Minn. Supreme Court upholds implied consent law
By Robb Jeffries
The court confirmed a law which requires suspected drunken drivers to submit to field testing or face more severe criminal charges. This “implied consent” is granted by each driver when they are granted a driver’s license.
In 2012, William Robert Bernard was arrested in South St. Paul after the truck he was driving became stuck on a boat launch. Police said Bernard refused a test after police smelled alcohol, and after Bernard admitted drinking that day.
Bernard’s case reached the state’s highest court, where his attorneys argued his right to due process was infringed upon due to a Breathalyzer test being a warrantless search. In her majority opinion of the split decision, Chief Justice Lorie Gildea wrote the court’s research was unable to find a single instance where a warrantless breath test was not a permissible exception.
“It is rational to conclude that criminalizing the refusal to submit to a breath test relates to the State’s ability to prosecute drunk drivers and keep Minnesota roads safe,” she wrote. “We therefore hold that the test refusal statute is a reasonable means to a permissive object and that it passes rational basis review.”
Gildea said the court determined a police officer’s use of a Breathalyzer is reasonable due to its unobtrusiveness.
The breath test “would have been no more intrusive than the myriad of other searches of the body that we and other courts have upheld as searches incident to a valid arrest,” she wrote.

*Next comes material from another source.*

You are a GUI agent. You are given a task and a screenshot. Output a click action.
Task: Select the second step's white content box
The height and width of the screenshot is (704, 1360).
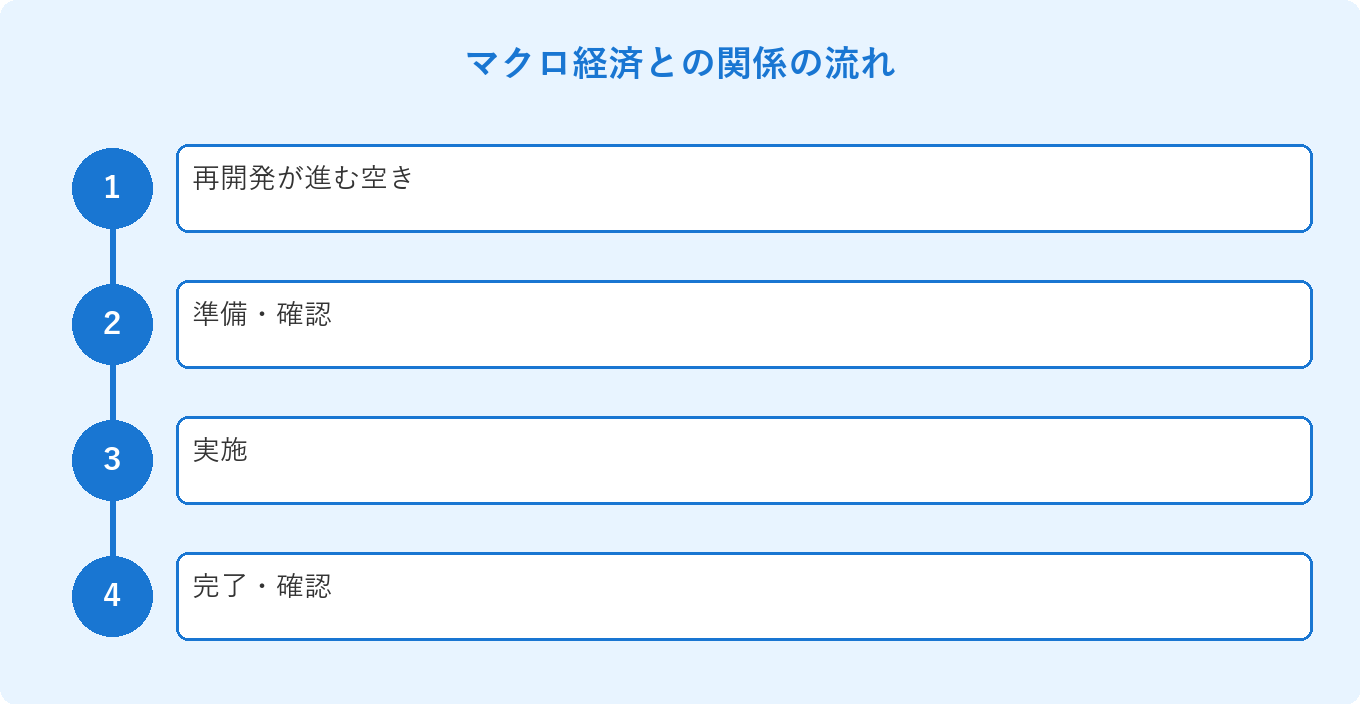pos(744,325)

Justices Alan Page and David Stras, who dissented from the majority opinion, wrote that the search for biological material inside a person — ie., the lung particulates tested in a breath test — should not be applicable to the warrantless search exemption.
“The Supreme Court has never implied, much less stated, that the search-incident-to-arrest exception extends to the forcible removal of substances from within a person’s body,” they wrote. “In the end, the court ultimately arrives at a decision that is as notable for its disregard of Supreme Court precedent as it is for its defective logic.”